▶ _TASK PROMPT_
Rewrite the lines below with "thumbnail" replaced by "preview", keeping everything else the same. Omit the pictures from your version.

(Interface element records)
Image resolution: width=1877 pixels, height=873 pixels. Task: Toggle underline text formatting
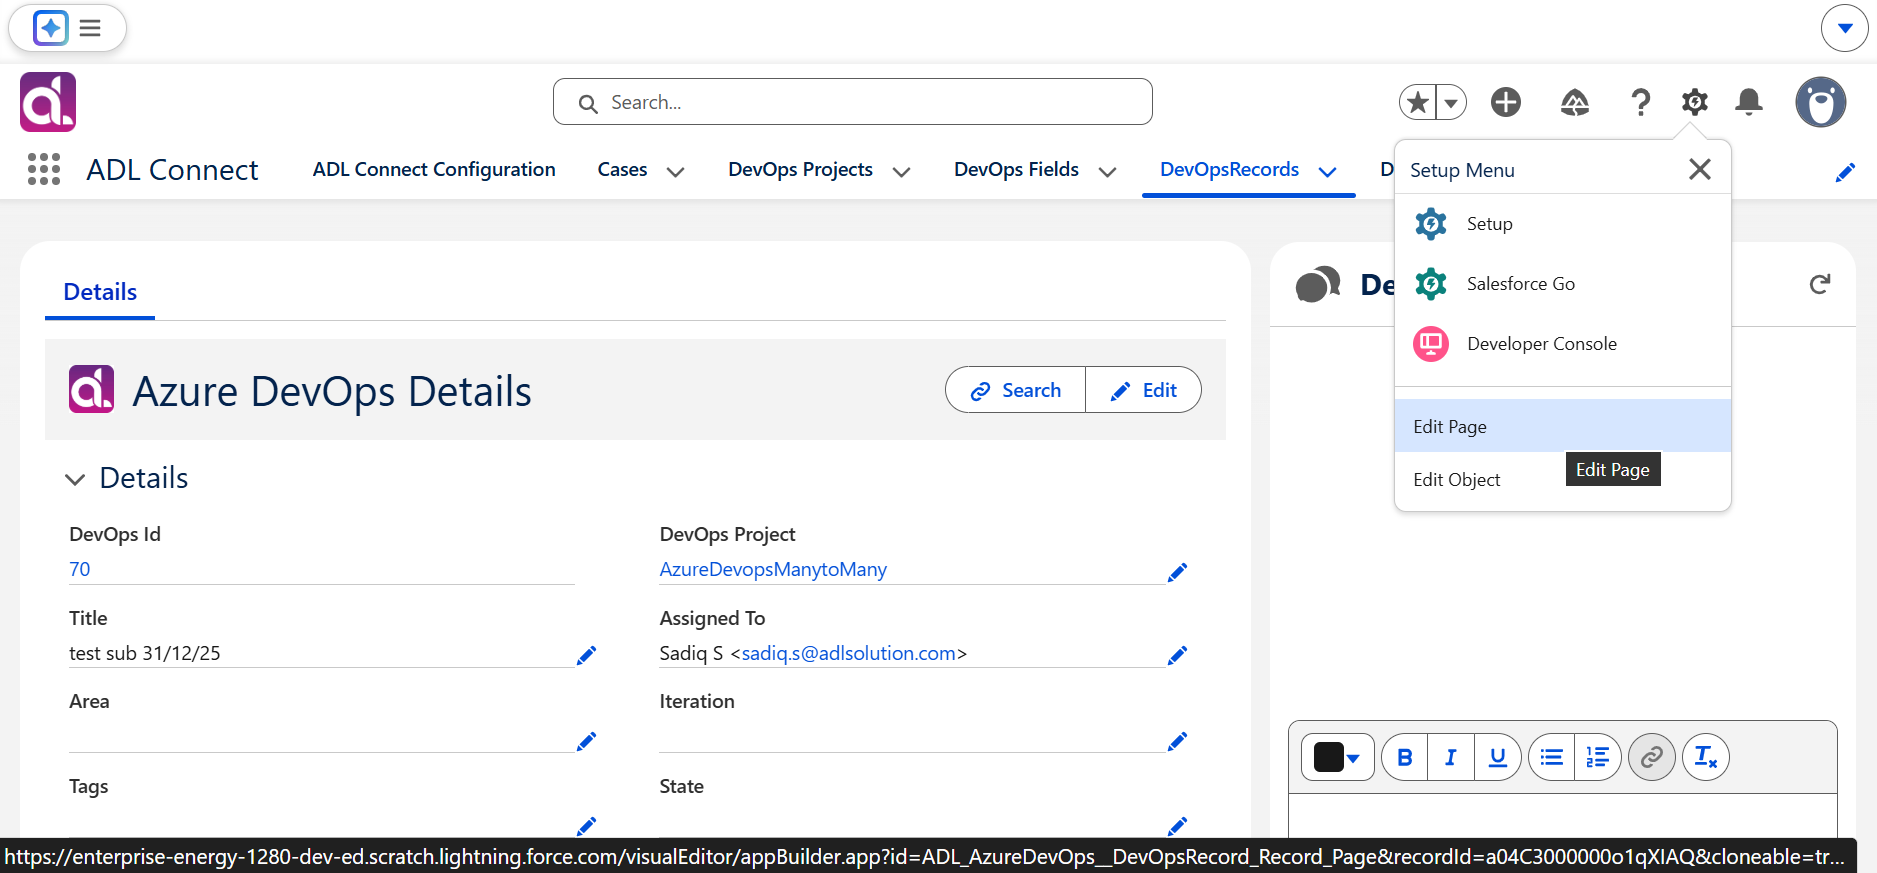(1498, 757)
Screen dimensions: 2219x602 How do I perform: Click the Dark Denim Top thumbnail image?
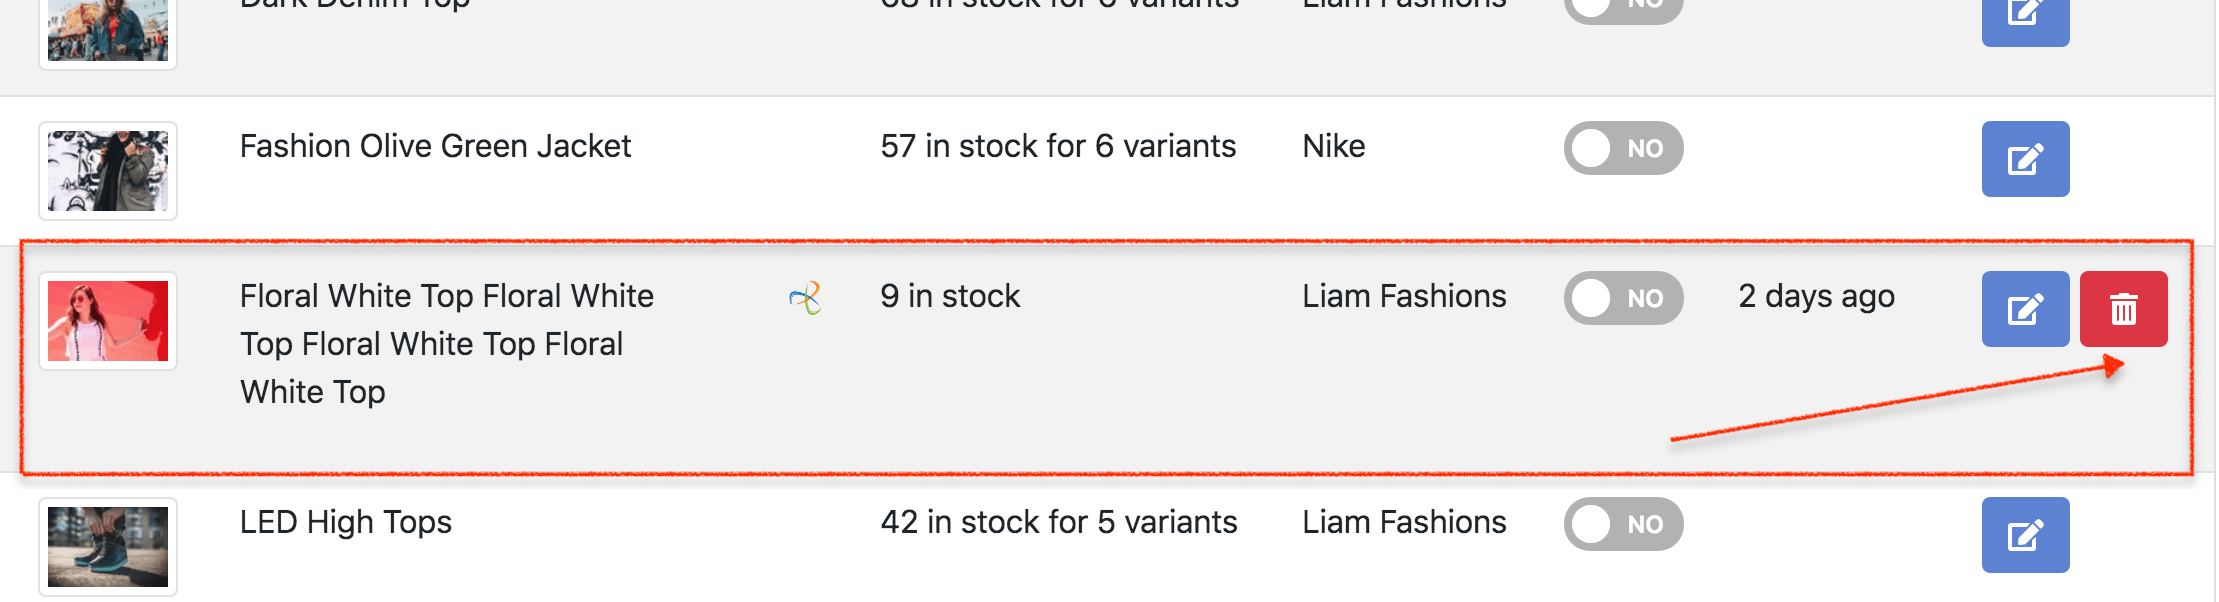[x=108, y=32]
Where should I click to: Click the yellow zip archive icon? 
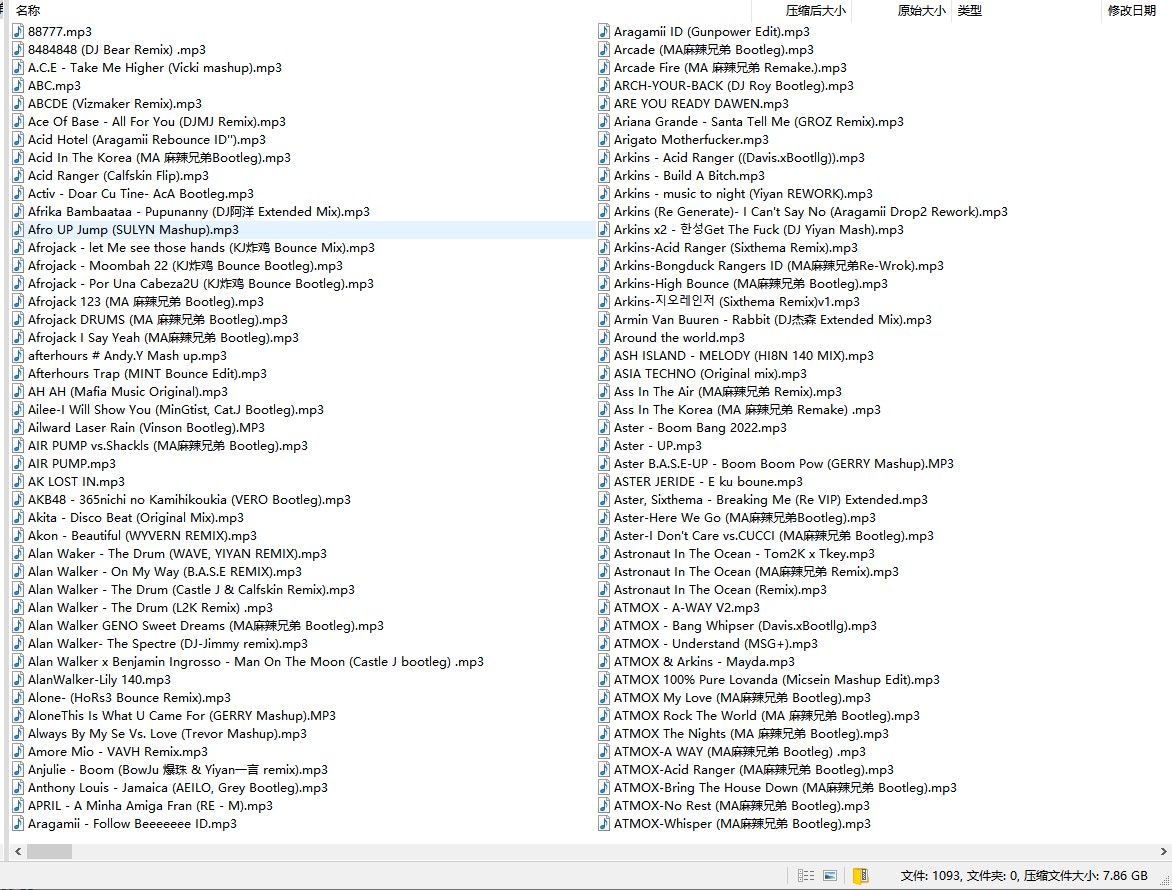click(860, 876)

▶ _THE RESPONSE_
Image resolution: width=1877 pixels, height=873 pixels. Task: Toggle underline text formatting
(1498, 757)
Screen dimensions: 2219x602 How do I perform: Click the Dark Denim Top preview image?
[x=108, y=32]
Where should I click to: Click the yellow zip archive icon? 
click(860, 876)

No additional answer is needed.